Tue Jul 27 10:31:20 EDT 2004

Ketil Malde wrote:
> Jan-Willem Maessen - Sun Labs East <Janwillem.Maessen at Sun.COM> writes:
>>There are, I believe, a couple of major challenges:
>>   * It's easy to identify very small pieces of parallel work, but much
>>     harder to identify large, yet finite, pieces of work.  Only the
>>     latter are really worth parallelizing.
> 
> By the former, are you thinking of so small grain that it is handled
> by out-of-order execution units in the CPU?  And/or the C compiler?
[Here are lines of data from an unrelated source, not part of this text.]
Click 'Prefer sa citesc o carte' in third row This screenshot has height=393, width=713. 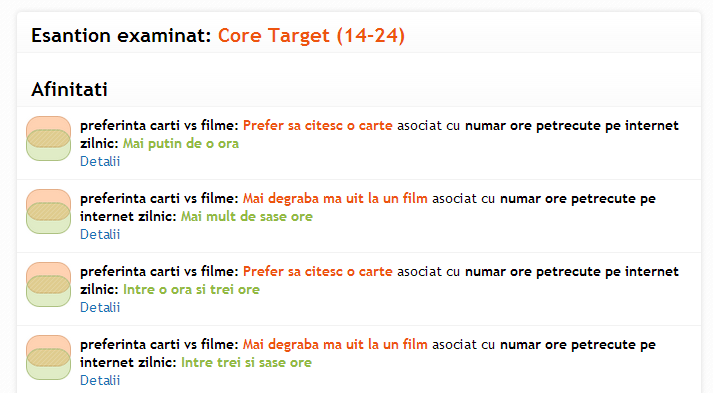tap(317, 272)
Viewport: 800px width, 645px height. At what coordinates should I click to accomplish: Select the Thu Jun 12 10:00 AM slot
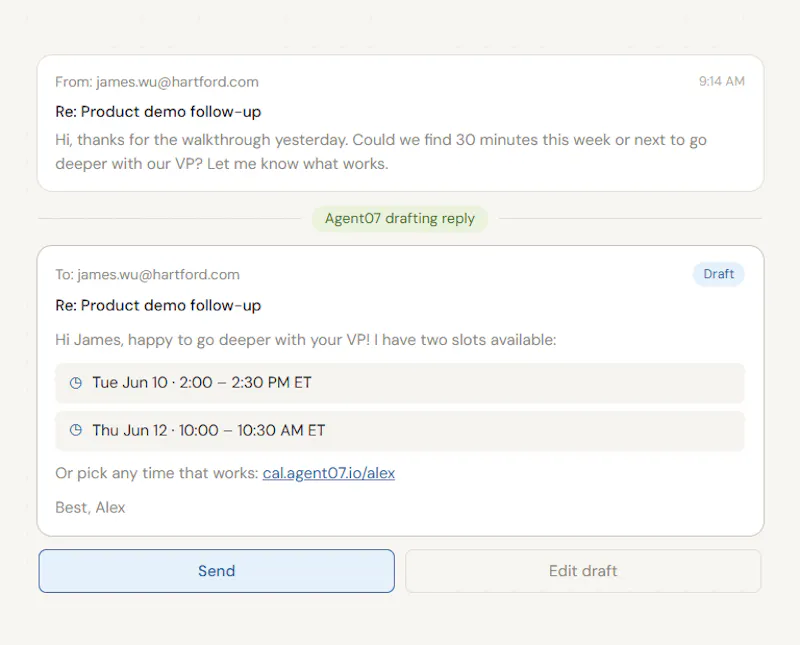click(x=399, y=431)
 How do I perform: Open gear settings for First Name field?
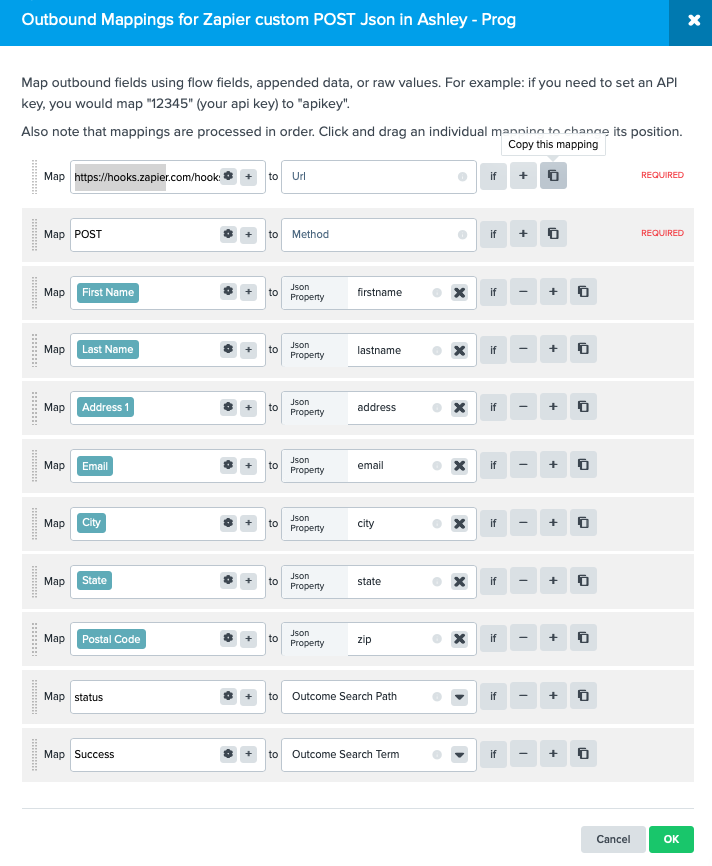[x=228, y=292]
I'm thinking of so small grain that the cost of fine-grained thread 
creation (tens of instructions) is comparable to the cost of running 
the thread itself (hundreds of instructions).

ILP is a bit of a sideshow here.  Usually there's plenty of integer 
ILP hanging about already.

>>   * If you don't compute speculatively, you'll never find enough work
>>     to do.
> 
> 
> Although I'm not familiar with the issues, my point is that the number
> of CPUs available, even in common household pee cees, is already more
> than one (P4 hyper-threading), and could be something like eight in
> the not-so-distant future.  It no longer matters (much) if you waste
> `cycles, cycles are cheap.  (The next next IA64, Montecito is 1.7G
> transistors, including 24Mb on-chip cache.  The P4 is big, but you
> could fit thirty of them in that space.  No way Montecito is going to
> have anywhere near 30x the performance)
> 
> So speculative execution, even if you end up throwing away 50% of the
> work you do, could in theory make your program faster anyway.  This is
> a headache for C programs; my hope would be that a functional language
> would make it easier.

Be careful.  A P4 will slow down if you get it hot enough.  So 
"throwing away" that bit of extra performance may actually make things 
slower...  And who gets to use the throwaway performance, anyhow?  You 
want it, the OS wants it, other applications on your machine want 
it---you have to be able to adjust to varying amounts of "extra" 
compute power hanging around.  [Actually, speaking from experience, 
half the compute power on my SMP ends up going to the GUI, the OS, or 
my browser---and it's great to have those things not slow down 
uniprocessor compute-bound tasks.]

>>   * If you compute speculatively, you need some way to *stop* working
>>     on useless, yet infinite computations.
> 
> 
> And you need to choose which computations to start working on, I guess.
> Predicting the future never was easy :-)

Indeed.

> [perhaps getting off-topic, but hey, this is -cafe]

That's why I subscribe to -cafe at all!

-Jan-Willem Maessen

> 
> -kzm